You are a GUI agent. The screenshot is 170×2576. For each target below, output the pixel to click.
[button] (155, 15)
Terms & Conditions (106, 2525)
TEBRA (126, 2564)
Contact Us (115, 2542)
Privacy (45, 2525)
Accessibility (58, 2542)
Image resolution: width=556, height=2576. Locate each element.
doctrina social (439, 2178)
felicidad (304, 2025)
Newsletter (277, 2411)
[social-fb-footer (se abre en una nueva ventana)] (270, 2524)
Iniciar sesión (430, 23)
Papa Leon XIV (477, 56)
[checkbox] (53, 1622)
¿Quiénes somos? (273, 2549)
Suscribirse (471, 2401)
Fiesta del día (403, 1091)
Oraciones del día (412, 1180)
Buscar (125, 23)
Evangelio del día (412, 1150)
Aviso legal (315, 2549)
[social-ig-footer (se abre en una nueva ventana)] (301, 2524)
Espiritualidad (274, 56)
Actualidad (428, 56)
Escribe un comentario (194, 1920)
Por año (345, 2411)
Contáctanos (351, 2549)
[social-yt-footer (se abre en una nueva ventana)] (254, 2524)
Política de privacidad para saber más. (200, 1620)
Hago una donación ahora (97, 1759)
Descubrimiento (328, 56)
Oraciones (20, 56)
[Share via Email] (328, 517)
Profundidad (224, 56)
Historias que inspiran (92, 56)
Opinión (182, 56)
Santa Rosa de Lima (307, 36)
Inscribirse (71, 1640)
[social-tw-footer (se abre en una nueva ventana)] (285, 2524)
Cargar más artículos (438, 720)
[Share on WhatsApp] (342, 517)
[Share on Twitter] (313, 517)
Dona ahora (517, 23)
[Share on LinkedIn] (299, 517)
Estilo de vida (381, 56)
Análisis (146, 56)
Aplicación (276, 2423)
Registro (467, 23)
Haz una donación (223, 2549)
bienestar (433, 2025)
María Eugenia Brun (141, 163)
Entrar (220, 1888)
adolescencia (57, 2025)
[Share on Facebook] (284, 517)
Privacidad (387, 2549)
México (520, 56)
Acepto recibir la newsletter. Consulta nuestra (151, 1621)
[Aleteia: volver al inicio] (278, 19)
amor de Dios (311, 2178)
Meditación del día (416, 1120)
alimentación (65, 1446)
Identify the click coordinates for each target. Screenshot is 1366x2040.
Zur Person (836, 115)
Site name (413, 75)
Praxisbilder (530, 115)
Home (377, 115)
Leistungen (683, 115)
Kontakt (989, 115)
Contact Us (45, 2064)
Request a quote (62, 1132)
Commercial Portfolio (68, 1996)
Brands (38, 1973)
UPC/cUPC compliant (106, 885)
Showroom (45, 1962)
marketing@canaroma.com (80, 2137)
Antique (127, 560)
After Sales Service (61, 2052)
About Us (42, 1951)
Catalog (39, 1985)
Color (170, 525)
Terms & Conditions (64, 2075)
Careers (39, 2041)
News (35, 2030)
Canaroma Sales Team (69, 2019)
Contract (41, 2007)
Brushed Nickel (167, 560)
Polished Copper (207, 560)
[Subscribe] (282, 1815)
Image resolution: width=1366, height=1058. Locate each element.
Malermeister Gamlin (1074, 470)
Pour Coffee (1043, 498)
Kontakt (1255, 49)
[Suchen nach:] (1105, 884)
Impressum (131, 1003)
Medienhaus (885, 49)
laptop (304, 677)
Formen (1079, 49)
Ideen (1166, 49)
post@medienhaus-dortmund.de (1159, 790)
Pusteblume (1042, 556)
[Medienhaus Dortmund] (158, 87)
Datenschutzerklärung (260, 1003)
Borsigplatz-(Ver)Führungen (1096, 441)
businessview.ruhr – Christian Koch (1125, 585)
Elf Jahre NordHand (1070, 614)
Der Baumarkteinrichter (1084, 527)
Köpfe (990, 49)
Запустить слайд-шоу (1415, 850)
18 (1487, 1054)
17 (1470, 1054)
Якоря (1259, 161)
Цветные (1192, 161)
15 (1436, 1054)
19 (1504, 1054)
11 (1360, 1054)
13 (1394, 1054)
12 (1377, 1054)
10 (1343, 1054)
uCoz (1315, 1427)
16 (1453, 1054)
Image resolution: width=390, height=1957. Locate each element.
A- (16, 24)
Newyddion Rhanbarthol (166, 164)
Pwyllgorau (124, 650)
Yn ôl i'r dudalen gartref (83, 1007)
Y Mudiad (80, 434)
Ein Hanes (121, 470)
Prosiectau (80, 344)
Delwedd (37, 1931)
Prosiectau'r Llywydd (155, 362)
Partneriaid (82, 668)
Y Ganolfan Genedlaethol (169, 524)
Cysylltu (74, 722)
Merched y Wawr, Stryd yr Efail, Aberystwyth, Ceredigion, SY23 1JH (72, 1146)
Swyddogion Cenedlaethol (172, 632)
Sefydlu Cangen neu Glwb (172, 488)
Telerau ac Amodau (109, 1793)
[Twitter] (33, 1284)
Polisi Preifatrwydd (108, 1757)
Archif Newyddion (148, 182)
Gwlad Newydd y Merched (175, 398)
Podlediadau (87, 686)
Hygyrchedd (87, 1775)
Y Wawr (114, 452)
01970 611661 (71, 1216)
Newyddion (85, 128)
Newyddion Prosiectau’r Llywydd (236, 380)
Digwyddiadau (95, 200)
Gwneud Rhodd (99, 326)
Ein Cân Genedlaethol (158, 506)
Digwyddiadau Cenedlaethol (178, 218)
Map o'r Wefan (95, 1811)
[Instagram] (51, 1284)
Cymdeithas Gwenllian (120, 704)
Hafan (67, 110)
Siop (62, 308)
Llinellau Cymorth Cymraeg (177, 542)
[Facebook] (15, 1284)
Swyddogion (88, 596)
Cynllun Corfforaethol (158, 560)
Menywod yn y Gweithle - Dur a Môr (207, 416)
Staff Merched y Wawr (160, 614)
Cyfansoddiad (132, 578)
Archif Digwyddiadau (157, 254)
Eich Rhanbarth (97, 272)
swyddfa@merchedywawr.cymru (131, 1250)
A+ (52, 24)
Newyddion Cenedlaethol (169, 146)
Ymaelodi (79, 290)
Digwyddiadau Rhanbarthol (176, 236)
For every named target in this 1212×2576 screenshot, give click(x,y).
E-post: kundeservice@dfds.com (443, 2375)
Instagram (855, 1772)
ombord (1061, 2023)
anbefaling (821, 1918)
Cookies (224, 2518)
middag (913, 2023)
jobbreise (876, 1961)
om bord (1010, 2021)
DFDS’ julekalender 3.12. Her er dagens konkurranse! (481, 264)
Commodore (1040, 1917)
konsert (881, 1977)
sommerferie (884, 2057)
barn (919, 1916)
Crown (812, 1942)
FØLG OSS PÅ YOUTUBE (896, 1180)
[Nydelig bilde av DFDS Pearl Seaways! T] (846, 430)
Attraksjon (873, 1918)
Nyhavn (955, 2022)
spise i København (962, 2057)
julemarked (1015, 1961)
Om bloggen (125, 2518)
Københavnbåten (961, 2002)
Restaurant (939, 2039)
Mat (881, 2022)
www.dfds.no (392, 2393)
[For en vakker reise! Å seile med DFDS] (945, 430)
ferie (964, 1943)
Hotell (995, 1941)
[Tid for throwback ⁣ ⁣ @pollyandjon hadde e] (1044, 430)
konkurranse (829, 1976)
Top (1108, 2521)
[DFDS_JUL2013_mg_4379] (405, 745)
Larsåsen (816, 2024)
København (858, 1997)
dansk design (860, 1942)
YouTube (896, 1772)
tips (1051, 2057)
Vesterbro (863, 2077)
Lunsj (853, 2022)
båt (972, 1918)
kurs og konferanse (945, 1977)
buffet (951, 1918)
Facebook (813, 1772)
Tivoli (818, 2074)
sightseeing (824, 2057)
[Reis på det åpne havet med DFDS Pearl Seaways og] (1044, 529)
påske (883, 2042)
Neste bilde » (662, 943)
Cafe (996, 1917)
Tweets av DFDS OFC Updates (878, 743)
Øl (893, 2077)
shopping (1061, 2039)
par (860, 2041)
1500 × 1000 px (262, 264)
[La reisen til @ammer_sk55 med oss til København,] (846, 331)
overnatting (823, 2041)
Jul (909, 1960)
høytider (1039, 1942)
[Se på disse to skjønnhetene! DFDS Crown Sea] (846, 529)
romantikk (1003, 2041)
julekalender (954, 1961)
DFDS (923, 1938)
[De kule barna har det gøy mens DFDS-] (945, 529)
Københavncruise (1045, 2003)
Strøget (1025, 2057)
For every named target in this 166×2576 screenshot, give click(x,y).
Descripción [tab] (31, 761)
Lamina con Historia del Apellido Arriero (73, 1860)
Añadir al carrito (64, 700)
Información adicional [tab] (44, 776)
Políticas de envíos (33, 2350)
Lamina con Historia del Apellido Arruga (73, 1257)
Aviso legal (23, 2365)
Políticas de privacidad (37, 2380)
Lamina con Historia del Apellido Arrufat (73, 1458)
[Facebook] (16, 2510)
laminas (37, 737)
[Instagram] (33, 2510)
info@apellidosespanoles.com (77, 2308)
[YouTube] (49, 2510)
-*-
◆ **Assigned task**:
From the material above, gather all lines that include the string "julekalender" and copy them.

◆ **Solution to the problem**:
DFDS’ julekalender 3.12. Her er dagens konkurranse! (481, 264)
julekalender (954, 1961)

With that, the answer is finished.